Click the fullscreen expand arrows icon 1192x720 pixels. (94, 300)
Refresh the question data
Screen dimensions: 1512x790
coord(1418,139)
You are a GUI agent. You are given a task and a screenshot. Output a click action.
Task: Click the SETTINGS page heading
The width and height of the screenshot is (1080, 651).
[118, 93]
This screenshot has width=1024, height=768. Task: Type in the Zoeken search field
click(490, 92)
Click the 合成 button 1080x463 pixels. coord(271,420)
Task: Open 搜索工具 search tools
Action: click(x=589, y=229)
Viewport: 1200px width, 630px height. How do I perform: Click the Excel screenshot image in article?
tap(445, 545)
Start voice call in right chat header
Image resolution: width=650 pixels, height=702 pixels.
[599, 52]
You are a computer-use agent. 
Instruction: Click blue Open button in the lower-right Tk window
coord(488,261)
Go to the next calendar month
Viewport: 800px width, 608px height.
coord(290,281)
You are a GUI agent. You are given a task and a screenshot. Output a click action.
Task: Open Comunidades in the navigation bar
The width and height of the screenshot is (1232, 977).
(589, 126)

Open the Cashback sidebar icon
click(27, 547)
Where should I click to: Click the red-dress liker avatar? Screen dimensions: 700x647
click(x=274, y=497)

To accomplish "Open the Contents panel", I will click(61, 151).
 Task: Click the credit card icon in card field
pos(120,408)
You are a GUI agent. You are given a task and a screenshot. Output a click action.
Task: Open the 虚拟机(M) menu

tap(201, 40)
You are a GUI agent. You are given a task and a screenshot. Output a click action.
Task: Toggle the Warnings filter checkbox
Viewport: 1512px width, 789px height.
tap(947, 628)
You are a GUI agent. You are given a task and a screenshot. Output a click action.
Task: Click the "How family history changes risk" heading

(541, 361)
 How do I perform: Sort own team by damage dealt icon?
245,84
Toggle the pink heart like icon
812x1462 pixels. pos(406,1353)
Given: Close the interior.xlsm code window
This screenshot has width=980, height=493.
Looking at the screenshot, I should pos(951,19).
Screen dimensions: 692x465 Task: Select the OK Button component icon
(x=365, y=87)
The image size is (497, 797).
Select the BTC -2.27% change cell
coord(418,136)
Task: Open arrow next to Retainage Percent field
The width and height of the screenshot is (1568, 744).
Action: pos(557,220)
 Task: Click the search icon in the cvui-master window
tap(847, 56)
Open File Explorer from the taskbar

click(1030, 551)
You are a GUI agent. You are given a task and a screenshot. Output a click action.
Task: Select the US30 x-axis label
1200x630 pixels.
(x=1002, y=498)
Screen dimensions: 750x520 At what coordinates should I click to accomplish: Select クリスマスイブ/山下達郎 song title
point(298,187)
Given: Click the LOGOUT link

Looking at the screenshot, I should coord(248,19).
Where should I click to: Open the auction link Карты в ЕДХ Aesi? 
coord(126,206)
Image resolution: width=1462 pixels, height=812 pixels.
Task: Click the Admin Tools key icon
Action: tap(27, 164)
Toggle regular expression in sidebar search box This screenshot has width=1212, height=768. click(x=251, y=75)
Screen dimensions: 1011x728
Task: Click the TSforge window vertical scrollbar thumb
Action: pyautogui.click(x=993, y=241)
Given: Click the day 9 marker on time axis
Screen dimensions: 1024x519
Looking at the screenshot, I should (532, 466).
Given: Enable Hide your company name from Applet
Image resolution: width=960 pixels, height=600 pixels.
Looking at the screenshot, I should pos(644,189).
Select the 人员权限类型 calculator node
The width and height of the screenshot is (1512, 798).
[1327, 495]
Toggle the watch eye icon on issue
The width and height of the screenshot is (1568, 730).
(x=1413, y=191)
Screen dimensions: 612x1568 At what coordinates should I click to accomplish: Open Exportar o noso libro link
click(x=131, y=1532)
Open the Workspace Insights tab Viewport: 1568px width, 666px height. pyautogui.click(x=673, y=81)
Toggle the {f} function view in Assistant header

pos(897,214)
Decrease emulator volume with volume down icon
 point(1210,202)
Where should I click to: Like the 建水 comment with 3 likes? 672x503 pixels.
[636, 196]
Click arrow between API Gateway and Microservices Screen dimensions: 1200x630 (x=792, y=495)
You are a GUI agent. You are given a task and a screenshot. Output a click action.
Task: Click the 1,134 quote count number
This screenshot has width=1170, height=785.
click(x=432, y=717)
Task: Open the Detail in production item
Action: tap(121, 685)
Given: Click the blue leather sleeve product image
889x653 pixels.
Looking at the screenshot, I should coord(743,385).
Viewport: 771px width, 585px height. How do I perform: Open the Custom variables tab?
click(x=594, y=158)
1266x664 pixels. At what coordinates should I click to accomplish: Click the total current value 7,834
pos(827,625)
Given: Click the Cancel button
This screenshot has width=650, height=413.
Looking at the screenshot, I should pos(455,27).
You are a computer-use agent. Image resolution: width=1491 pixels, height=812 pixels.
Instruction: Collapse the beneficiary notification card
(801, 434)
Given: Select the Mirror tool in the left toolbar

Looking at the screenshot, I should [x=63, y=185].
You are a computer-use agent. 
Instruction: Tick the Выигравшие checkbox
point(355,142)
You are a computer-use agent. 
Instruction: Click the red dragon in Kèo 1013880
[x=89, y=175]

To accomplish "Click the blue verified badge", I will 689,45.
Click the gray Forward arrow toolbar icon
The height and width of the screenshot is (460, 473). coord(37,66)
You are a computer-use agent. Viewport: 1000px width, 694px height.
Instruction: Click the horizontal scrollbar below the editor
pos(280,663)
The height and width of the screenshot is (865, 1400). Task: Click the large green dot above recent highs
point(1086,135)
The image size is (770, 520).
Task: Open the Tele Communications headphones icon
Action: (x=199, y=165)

WORK TASK:
Please reproduce the material above exactly, line by line.

YOUR SOLUTION:
Click the fullscreen expand arrows icon 1192x720 pixels. (94, 300)
Refresh the question data
Screen dimensions: 1512x790
coord(1418,139)
You are a GUI agent. You are given a task and a screenshot. Output a click action.
Task: Click the SETTINGS page heading
The width and height of the screenshot is (1080, 651).
[118, 93]
This screenshot has width=1024, height=768. Task: Type in the Zoeken search field
click(490, 92)
Click the 合成 button 1080x463 pixels. coord(271,420)
Task: Open 搜索工具 search tools
Action: click(x=589, y=229)
Viewport: 1200px width, 630px height. How do I perform: Click the Excel screenshot image in article?
tap(445, 545)
Start voice call in right chat header
Image resolution: width=650 pixels, height=702 pixels.
[599, 52]
You are a computer-use agent. 
Instruction: Click blue Open button in the lower-right Tk window
coord(488,261)
Go to the next calendar month
Viewport: 800px width, 608px height.
coord(290,281)
You are a GUI agent. You are given a task and a screenshot. Output a click action.
Task: Open Comunidades in the navigation bar
The width and height of the screenshot is (1232, 977).
(589, 126)

Open the Cashback sidebar icon
click(27, 547)
Where should I click to: Click the red-dress liker avatar? Screen dimensions: 700x647
click(x=274, y=497)

To accomplish "Open the Contents panel", I will click(61, 151).
 Task: Click the credit card icon in card field
pos(120,408)
You are a GUI agent. You are given a task and a screenshot. Output a click action.
Task: Open the 虚拟机(M) menu

tap(201, 40)
You are a GUI agent. You are given a task and a screenshot. Output a click action.
Task: Toggle the Warnings filter checkbox
Viewport: 1512px width, 789px height.
tap(947, 628)
You are a GUI agent. You are given a task and a screenshot. Output a click action.
Task: Click the "How family history changes risk" heading

(541, 361)
 How do I perform: Sort own team by damage dealt icon?
245,84
Toggle the pink heart like icon
812x1462 pixels. pos(406,1353)
Given: Close the interior.xlsm code window
This screenshot has width=980, height=493.
Looking at the screenshot, I should pos(951,19).
Screen dimensions: 692x465 Task: Select the OK Button component icon
(x=365, y=87)
The image size is (497, 797).
Select the BTC -2.27% change cell
coord(418,136)
Task: Open arrow next to Retainage Percent field
The width and height of the screenshot is (1568, 744).
Action: pos(557,220)
 Task: Click the search icon in the cvui-master window
tap(847, 56)
Open File Explorer from the taskbar

click(1030, 551)
You are a GUI agent. You are given a task and a screenshot. Output a click action.
Task: Select the US30 x-axis label
1200x630 pixels.
(x=1002, y=498)
Screen dimensions: 750x520 At what coordinates should I click to accomplish: Select クリスマスイブ/山下達郎 song title
point(298,187)
Given: Click the LOGOUT link

Looking at the screenshot, I should coord(248,19).
Where should I click to: Open the auction link Карты в ЕДХ Aesi? 
coord(126,206)
Image resolution: width=1462 pixels, height=812 pixels.
Task: Click the Admin Tools key icon
Action: tap(27, 164)
Toggle regular expression in sidebar search box This screenshot has width=1212, height=768. click(x=251, y=75)
Screen dimensions: 1011x728
Task: Click the TSforge window vertical scrollbar thumb
Action: pyautogui.click(x=993, y=241)
Given: Click the day 9 marker on time axis
Screen dimensions: 1024x519
Looking at the screenshot, I should (532, 466).
Given: Enable Hide your company name from Applet
Image resolution: width=960 pixels, height=600 pixels.
Looking at the screenshot, I should pos(644,189).
Select the 人员权限类型 calculator node
The width and height of the screenshot is (1512, 798).
[1327, 495]
Toggle the watch eye icon on issue
The width and height of the screenshot is (1568, 730).
(x=1413, y=191)
Screen dimensions: 612x1568 At what coordinates should I click to accomplish: Open Exportar o noso libro link
click(x=131, y=1532)
Open the Workspace Insights tab Viewport: 1568px width, 666px height. pyautogui.click(x=673, y=81)
Toggle the {f} function view in Assistant header

pos(897,214)
Decrease emulator volume with volume down icon
 point(1210,202)
Where should I click to: Like the 建水 comment with 3 likes? 672x503 pixels.
[636, 196]
Click arrow between API Gateway and Microservices Screen dimensions: 1200x630 (x=792, y=495)
You are a GUI agent. You are given a task and a screenshot. Output a click action.
Task: Click the 1,134 quote count number
This screenshot has width=1170, height=785.
click(x=432, y=717)
Task: Open the Detail in production item
Action: tap(121, 685)
Given: Click the blue leather sleeve product image
889x653 pixels.
Looking at the screenshot, I should coord(743,385).
Viewport: 771px width, 585px height. How do I perform: Open the Custom variables tab?
click(x=594, y=158)
1266x664 pixels. At what coordinates should I click to accomplish: Click the total current value 7,834
pos(827,625)
Given: Click the Cancel button
This screenshot has width=650, height=413.
Looking at the screenshot, I should pos(455,27).
You are a computer-use agent. Image resolution: width=1491 pixels, height=812 pixels.
Instruction: Collapse the beneficiary notification card
(801, 434)
Given: Select the Mirror tool in the left toolbar

Looking at the screenshot, I should [x=63, y=185].
You are a computer-use agent. 
Instruction: Tick the Выигравшие checkbox
point(355,142)
You are a computer-use agent. 
Instruction: Click the red dragon in Kèo 1013880
[x=89, y=175]

To accomplish "Click the blue verified badge", I will 689,45.
Click the gray Forward arrow toolbar icon
The height and width of the screenshot is (460, 473). coord(37,66)
You are a computer-use agent. Viewport: 1000px width, 694px height.
Instruction: Click the horizontal scrollbar below the editor
pos(280,663)
The height and width of the screenshot is (865, 1400). Task: Click the large green dot above recent highs
point(1086,135)
The image size is (770, 520).
Task: Open the Tele Communications headphones icon
Action: (x=199, y=165)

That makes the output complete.